Exercise instructions -
Repeat exactly, and only, the lines below starting at the line that contains "Where should I click to: Open the Settings" and ending at the line that contains "Task: Tap the star favorite icon", inclusive of both.

(Records from a data collection)
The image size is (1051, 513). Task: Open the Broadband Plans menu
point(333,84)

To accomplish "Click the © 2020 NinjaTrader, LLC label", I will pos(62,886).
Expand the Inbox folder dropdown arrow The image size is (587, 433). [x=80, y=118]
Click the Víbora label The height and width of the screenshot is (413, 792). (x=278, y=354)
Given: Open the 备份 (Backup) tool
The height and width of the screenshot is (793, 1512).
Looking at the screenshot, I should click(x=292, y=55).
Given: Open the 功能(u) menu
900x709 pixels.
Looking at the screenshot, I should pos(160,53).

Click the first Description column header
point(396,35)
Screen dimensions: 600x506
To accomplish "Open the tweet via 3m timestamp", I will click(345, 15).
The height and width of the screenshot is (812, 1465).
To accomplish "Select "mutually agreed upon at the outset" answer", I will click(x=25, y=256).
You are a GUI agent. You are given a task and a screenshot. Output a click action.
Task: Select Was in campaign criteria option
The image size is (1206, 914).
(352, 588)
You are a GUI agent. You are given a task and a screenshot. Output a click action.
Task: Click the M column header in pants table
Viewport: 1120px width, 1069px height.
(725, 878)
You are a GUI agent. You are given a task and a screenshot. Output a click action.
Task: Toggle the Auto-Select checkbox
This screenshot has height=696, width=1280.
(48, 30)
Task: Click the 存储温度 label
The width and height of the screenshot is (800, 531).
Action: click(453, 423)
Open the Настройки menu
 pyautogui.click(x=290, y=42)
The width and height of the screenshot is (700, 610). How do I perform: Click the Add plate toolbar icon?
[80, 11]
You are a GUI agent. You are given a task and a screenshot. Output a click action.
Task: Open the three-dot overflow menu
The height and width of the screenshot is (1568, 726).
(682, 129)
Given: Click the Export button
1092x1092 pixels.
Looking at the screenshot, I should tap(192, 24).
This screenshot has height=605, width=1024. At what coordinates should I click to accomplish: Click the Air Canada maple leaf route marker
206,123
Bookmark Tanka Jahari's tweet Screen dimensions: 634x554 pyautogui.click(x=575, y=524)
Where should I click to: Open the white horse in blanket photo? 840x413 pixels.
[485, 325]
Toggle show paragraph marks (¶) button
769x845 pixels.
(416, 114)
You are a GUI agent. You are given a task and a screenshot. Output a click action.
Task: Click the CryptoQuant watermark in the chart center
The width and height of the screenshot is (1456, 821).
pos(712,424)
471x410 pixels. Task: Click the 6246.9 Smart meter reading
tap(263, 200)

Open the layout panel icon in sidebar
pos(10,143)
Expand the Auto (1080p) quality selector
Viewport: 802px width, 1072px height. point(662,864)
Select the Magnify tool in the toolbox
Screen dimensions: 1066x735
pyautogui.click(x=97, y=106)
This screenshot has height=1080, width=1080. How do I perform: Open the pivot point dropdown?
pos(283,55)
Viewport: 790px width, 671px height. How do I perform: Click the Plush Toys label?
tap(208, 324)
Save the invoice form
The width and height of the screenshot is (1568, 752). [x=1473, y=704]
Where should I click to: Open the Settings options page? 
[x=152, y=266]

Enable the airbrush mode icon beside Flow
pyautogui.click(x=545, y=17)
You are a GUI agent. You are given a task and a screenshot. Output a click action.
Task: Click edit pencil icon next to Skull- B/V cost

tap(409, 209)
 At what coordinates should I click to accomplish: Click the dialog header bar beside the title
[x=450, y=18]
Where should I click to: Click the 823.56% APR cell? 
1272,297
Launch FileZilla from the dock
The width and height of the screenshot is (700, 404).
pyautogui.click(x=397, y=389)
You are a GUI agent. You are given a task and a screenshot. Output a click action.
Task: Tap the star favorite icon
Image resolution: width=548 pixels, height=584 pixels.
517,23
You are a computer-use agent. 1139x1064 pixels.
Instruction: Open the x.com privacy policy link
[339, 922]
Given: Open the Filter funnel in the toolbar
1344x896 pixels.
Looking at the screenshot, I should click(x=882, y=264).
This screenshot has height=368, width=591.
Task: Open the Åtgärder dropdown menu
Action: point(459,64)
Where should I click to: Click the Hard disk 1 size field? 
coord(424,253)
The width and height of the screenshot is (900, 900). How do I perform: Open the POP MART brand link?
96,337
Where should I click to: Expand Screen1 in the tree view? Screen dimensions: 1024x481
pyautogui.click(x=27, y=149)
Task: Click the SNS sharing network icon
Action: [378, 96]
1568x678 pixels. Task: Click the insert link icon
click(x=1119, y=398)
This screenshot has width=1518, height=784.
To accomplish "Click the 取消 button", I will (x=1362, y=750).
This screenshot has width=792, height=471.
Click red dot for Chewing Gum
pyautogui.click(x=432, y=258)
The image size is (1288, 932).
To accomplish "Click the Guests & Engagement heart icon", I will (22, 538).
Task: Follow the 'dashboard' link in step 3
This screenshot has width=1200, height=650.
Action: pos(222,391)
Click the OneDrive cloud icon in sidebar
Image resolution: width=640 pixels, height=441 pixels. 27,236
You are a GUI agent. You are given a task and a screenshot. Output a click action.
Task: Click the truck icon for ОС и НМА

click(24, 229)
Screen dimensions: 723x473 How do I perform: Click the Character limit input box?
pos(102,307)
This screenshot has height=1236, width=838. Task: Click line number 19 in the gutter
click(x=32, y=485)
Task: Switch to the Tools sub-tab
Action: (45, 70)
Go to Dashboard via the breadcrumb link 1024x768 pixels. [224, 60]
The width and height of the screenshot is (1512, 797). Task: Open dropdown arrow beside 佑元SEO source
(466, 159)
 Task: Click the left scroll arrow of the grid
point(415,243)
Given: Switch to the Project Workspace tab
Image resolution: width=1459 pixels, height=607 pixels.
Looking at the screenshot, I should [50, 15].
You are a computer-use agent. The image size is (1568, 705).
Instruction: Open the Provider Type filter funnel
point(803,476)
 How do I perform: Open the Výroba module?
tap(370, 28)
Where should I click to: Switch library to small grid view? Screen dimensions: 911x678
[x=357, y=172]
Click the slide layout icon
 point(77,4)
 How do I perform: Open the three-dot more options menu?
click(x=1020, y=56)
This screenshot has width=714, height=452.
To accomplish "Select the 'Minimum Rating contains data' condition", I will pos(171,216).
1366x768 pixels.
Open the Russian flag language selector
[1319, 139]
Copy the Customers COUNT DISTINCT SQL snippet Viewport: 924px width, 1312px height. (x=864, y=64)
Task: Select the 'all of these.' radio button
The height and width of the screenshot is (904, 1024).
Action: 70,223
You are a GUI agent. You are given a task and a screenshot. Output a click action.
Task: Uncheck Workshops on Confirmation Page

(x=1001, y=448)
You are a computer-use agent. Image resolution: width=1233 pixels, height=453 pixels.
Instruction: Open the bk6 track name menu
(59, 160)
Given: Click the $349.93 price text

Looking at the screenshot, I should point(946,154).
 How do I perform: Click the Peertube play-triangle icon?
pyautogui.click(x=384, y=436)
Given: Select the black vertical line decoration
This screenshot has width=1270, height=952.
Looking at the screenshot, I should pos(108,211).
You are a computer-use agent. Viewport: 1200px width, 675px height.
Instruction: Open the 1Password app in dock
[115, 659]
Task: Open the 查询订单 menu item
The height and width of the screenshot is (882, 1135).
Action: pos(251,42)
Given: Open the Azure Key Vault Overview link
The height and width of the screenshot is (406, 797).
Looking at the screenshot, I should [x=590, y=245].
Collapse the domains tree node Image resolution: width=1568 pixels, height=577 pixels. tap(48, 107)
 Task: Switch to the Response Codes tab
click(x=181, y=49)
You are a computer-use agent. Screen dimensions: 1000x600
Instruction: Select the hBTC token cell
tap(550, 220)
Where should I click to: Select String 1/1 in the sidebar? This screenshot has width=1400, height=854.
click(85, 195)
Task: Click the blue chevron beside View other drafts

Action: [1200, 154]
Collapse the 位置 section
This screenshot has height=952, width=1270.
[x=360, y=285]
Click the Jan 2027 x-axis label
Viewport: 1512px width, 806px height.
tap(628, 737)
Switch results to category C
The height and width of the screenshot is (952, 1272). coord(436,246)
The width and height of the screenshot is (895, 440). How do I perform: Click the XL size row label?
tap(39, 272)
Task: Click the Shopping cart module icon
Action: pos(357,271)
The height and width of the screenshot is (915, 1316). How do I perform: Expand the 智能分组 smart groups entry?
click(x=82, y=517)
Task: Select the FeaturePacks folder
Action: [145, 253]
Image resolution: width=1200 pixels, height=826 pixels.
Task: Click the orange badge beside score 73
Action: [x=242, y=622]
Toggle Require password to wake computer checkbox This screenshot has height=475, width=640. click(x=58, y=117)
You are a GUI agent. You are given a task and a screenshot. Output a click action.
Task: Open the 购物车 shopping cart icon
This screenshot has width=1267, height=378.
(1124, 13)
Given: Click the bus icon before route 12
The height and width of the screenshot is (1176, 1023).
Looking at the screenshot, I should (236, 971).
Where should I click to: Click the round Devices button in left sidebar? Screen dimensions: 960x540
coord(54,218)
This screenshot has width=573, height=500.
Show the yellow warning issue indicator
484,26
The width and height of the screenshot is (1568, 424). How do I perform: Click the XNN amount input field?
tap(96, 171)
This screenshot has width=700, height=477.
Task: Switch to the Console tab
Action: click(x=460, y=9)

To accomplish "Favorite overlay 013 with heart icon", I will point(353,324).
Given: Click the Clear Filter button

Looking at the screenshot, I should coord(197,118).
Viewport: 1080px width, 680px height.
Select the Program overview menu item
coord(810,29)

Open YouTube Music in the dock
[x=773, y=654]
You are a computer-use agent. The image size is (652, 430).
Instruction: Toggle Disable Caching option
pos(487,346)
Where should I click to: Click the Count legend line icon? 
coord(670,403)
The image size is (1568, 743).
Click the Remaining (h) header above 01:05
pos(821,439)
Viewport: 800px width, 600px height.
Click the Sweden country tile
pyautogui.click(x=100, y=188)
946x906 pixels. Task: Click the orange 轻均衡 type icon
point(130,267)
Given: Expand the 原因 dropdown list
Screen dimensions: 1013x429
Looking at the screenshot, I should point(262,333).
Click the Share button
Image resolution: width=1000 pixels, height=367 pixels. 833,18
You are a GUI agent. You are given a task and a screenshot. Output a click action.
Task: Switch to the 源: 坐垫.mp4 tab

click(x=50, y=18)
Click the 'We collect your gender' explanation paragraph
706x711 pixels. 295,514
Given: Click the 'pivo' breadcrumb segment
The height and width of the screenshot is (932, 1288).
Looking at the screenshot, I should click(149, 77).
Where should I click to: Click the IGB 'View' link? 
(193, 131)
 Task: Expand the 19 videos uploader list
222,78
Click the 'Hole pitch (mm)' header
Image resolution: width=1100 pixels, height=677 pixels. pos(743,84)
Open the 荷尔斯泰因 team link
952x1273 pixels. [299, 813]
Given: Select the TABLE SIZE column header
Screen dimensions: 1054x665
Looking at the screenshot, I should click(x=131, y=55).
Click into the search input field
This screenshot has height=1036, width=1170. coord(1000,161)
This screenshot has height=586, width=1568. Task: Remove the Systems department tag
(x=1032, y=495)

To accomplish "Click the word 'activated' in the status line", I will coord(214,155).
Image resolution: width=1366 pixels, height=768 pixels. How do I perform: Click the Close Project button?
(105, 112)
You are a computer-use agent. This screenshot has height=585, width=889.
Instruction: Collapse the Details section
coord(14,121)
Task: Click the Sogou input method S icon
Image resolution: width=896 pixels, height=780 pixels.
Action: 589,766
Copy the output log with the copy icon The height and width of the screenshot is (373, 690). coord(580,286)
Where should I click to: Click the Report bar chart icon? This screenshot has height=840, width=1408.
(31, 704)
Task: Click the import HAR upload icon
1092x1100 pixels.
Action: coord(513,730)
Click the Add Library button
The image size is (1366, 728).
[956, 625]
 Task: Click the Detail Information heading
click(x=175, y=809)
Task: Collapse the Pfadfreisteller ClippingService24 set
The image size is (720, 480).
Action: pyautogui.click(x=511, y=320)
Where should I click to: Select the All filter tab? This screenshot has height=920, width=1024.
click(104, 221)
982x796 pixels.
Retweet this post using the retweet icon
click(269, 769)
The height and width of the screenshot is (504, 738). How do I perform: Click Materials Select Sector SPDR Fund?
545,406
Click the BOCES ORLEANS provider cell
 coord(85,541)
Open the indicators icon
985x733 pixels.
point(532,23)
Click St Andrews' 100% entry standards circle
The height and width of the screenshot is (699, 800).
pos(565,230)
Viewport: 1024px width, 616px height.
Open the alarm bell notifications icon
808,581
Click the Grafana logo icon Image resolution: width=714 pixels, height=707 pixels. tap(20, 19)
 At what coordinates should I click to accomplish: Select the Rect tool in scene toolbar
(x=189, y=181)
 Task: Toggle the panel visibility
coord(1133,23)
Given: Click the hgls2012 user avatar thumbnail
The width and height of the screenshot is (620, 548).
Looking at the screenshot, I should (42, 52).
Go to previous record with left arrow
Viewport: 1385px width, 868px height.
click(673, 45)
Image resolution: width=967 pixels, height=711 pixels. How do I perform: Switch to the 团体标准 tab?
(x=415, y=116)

Solution -
Where should I click to: Open the Settings options page? 
[x=152, y=266]

Enable the airbrush mode icon beside Flow
pyautogui.click(x=545, y=17)
You are a GUI agent. You are given a task and a screenshot. Output a click action.
Task: Click edit pencil icon next to Skull- B/V cost

tap(409, 209)
 At what coordinates should I click to accomplish: Click the dialog header bar beside the title
[x=450, y=18]
Where should I click to: Click the 823.56% APR cell? 
1272,297
Launch FileZilla from the dock
The width and height of the screenshot is (700, 404).
pyautogui.click(x=397, y=389)
You are a GUI agent. You are given a task and a screenshot. Output a click action.
Task: Tap the star favorite icon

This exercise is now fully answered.